I have spent countless hours teaching about the importance of a growth mindset and how to foster it. At the beginning of the pandemic I wrote about the importance of self-compassion. I just love the idea of self-compassion. As Kristin Neff says we are harder on ourselves than we are on anyone else. I believe we all could use a little more self-compassion nowadays. So how does a growth mindset and self-compassion relate? Well, I just read this article on how to silence your inner critic and learned how they relate.
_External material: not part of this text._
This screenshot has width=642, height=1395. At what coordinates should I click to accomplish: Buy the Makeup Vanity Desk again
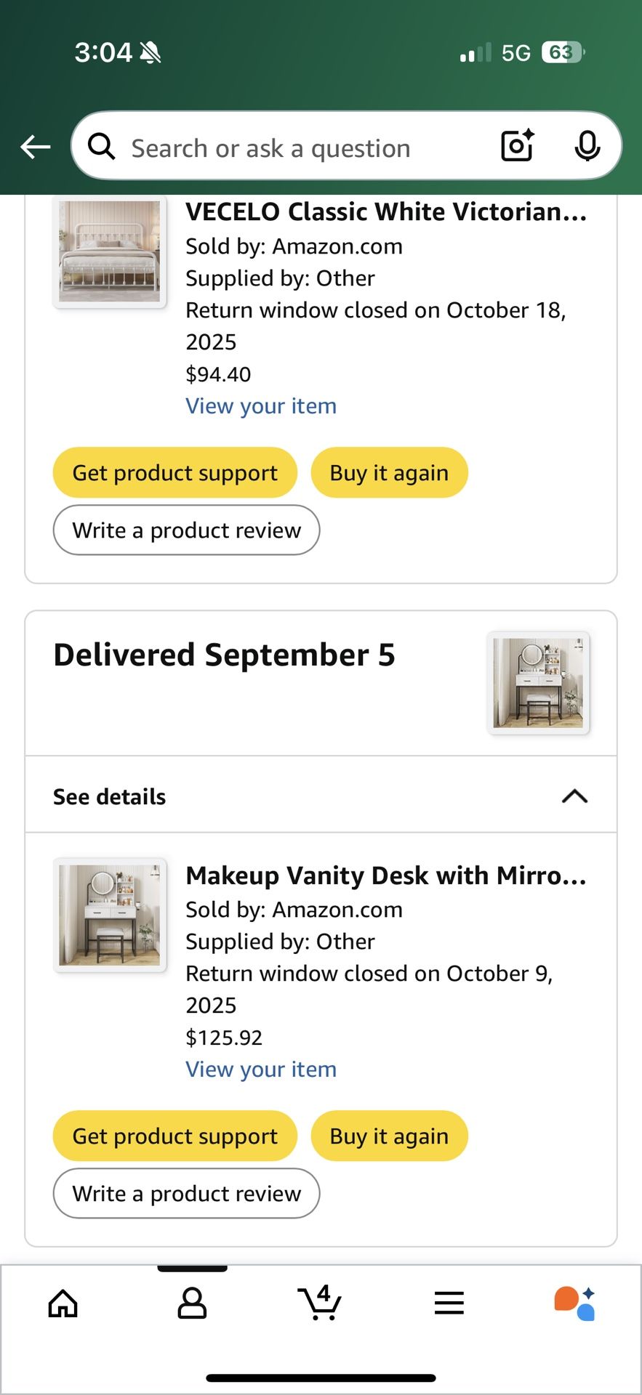[x=389, y=1136]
The voice of our inner critic can be so loud that it makes it hard to hear our voice of self-compassion. Besides we really aren’t as well versed in self-compassion as we are in self criticizing and now is NOT the time to be criticizing ourselves (much less anyone else). One of the motivators for self criticism is when we feel we aren’t or haven’t been good enough – we fell short of a standard we held for ourselves. We yelled at the kids, didn’t help with schoolwork, had to cancel something, the list can be endless. During this difficult time, it’s very easy to not feel good enough.
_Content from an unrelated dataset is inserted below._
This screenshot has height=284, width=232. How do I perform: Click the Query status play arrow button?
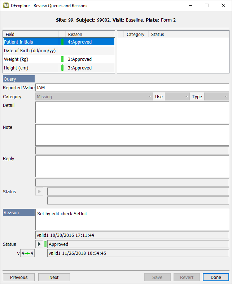[39, 191]
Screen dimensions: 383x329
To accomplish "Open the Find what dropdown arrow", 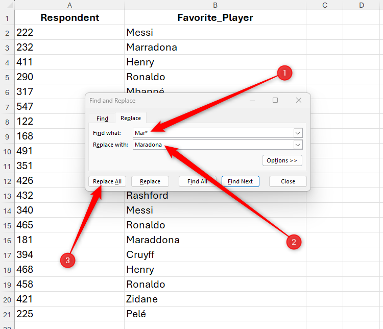I will click(298, 133).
I find the idea of holding ourselves and our loved ones to the standard of goodish as opposed to good a wonderful idea! Goodish gives us the room to grow, to learn, to improve, it rolls a growth mindset and self-compassion into one idea and makes us more resilient. Goodish implies we are on a learning curve, kind of like when we use yet in a growth mindset conversation. To me goodish means we have the desire to be good and the self-acceptance to acknowledge and allow that stuff can happen along the way. Goodish implies tolerance for being human, plus the hope that we will improve and become a better person. When we expect ourselves to be goodish we hold ourselves to a high standard knowing that there is always room to grow.
So…what does the world of goodish look like? Well, let’s say you’re on a business call (zoom, skype, facetime, you pick it) and despite the fact that you threatened your kids with their lives, your son comes running in yelling mommy, mommy. And of course you get very upset. Well that reaction would be from your old world of good. In your new world of goodish your reaction is different. Here are a few options:
If you are using self-compassion you could say to yourself, “Well that didn’t go the way I wanted it to go! I wish it had gone as I had expected it to go. The times are difficult, I did the best I could, I bet most parents have a story to tell about their kids disturbing their calls.” You might take a few breaths, treat yourself to something special (self-compassion) and share the story with a friend (social support).
You could take a moment to access your thoughts. Are you saying to yourself, “Well, that was awful, I’m so embarrassed. I don’t understand why it’s so hard for the kids to ever listen.” You could then challenge your thoughts. You could ask yourself, “Am I thinking in all or nothing terms (awful). Am I using “exaggerating” words, such as never, always, forever, need should, or must (ever listen).” You could try replacing “awful” with something like “not how I wanted it” and you could replace “hard for the kids to ever listen” with “they didn’t listen this time.”
Please note that in the examples you are using your ability to be flexible. Also please note we are looking for goodish, nothing more. We are looking to use the resilience skills that best work for you to go from miserable to less miserable. We aren’t looking to go from miserable to elation. Going from miserable to less miserable allows you to feel good enough to continue going, which is what will allow you to make sustainable change.
Welcome to the new world of goodish!